Garret's eyes widened, furious at her defiance.
"I have a demon of my own inside me," Reyn said, "and mine is far more terrifying than the gremlin in you."
She braced a hand against the floor and forced herself to her feet. Garret rose alongside her, and they stood nose to nose as Reyn scowled.
"I told you before, Master Deveaux. I have weathered hatred all my life. Yours is nothing special. Mine is stronger in every way." The fractal imprint of her amulet began to shine. "You have always been more pleased with yourself than you warranted. How many times must you stab yourself with that undeserved sense of accomplishment before you learn this lesson? Your arrogance will be the death of you one day, and I will be there to tell you this. I am still alive, and you are not."
Garret's eye twitched. "I'm going to make you suffer."
"Before I am through, that pathetic imp inside you will have nightmares of me. I truly hope Carinae is as generous as you claim, because I very much want you to share in them." She gripped her amulet and thrust it towards Garret. Reyn slowly shook her head and gave him a look of the deepest disappointment. "What sort of idiot tells his enemy how his spell works, anyway?"
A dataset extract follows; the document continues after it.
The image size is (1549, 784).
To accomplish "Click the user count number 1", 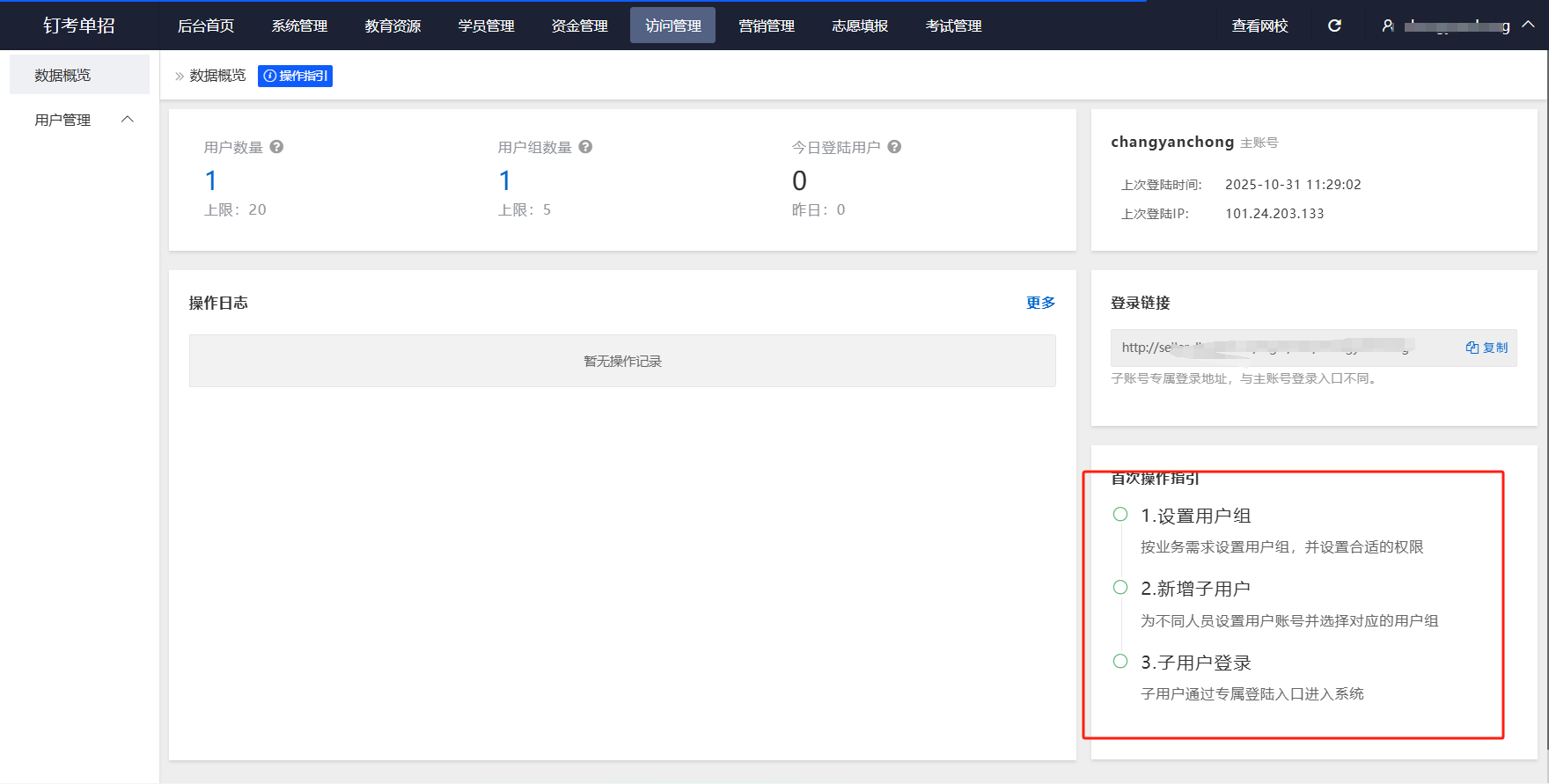I will click(211, 180).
Light essence melded to mental projection. A translocational ward with just the slightest modification would be enough to send Garret away, but Reyn couldn't be satisfied with a mere preventative measure. Runes lit and vanished from her sigil in rapid succession, crafting a spell no other scrivener in the world could replicate. A fifth-tier rune appeared at the center, and it remained steady as the other runes flashed around its twenty-five lines.
Shoveth.
Garret clutched at his chest. His pained grimace trembled, and he shot Reyn a furious glare.
"You are a child of Ku, yes?" Reyn asked. "All the same strengths. The same costs. I cannot hasten the deterioration caused by your elder magic, but I can do the next best thing."
Garret's irises went pale. Where they had once been black, they became a light gray, and even the pupils turned white as clouds formed within his eyes. Garret stumbled down to one knee, an expression of utter shock and absolute terror blooming on his hateful, handsome face.
"The thing about imprint connections, Master Deveaux, they go both ways. If you were half the arcanist I was, you would never have opened yourself to a scrivener of my ability." She leaned closer to him and bared her sharp, selkie teeth. "Did I not tell you I would be the last thing you ever see?"
Garret screamed and clawed at the flesh surrounding his eyes as his projection wavered and vanished.
The light of Reyn's amulet went dark.
Once Garret was gone and the last fading echoes of his screams followed his image into oblivion, Reyn let out a sigh of relief. The pain receded, but beyond that, Reyn felt a hollowness she hadn't felt since Rosewater. She'd exacted a measure of retribution on the man she despised more than any other, but no amount of vengeance could ever satisfy her hatred.
Garret wasn't her true enemy. He may have opened the wound that allowed this demon to reside within her, but Garret wasn't its source. It came from within, everything about Reyn of Rosewater that she despised. The secrets, the lies, the heritage, and the cowardice. Reyn hated herself. She was ashamed to be her.
And Reyn understood something. She always would. No matter what she did, Reyn would never be rid of this loathing.
She cringed and touched a hand to her face. With Garret gone, she grew aware of the Highest King's presence and what he now saw. Her human visage was gone. The mask was pulled away, and he could see her for the demon she truly was.
"Minister," Cathis said.
His voice was low as he came to stand beside Reyn. His looming presence felt like the shadow of House Algara she'd feared for so long.
His hand brushed her shoulder. "Are you well?"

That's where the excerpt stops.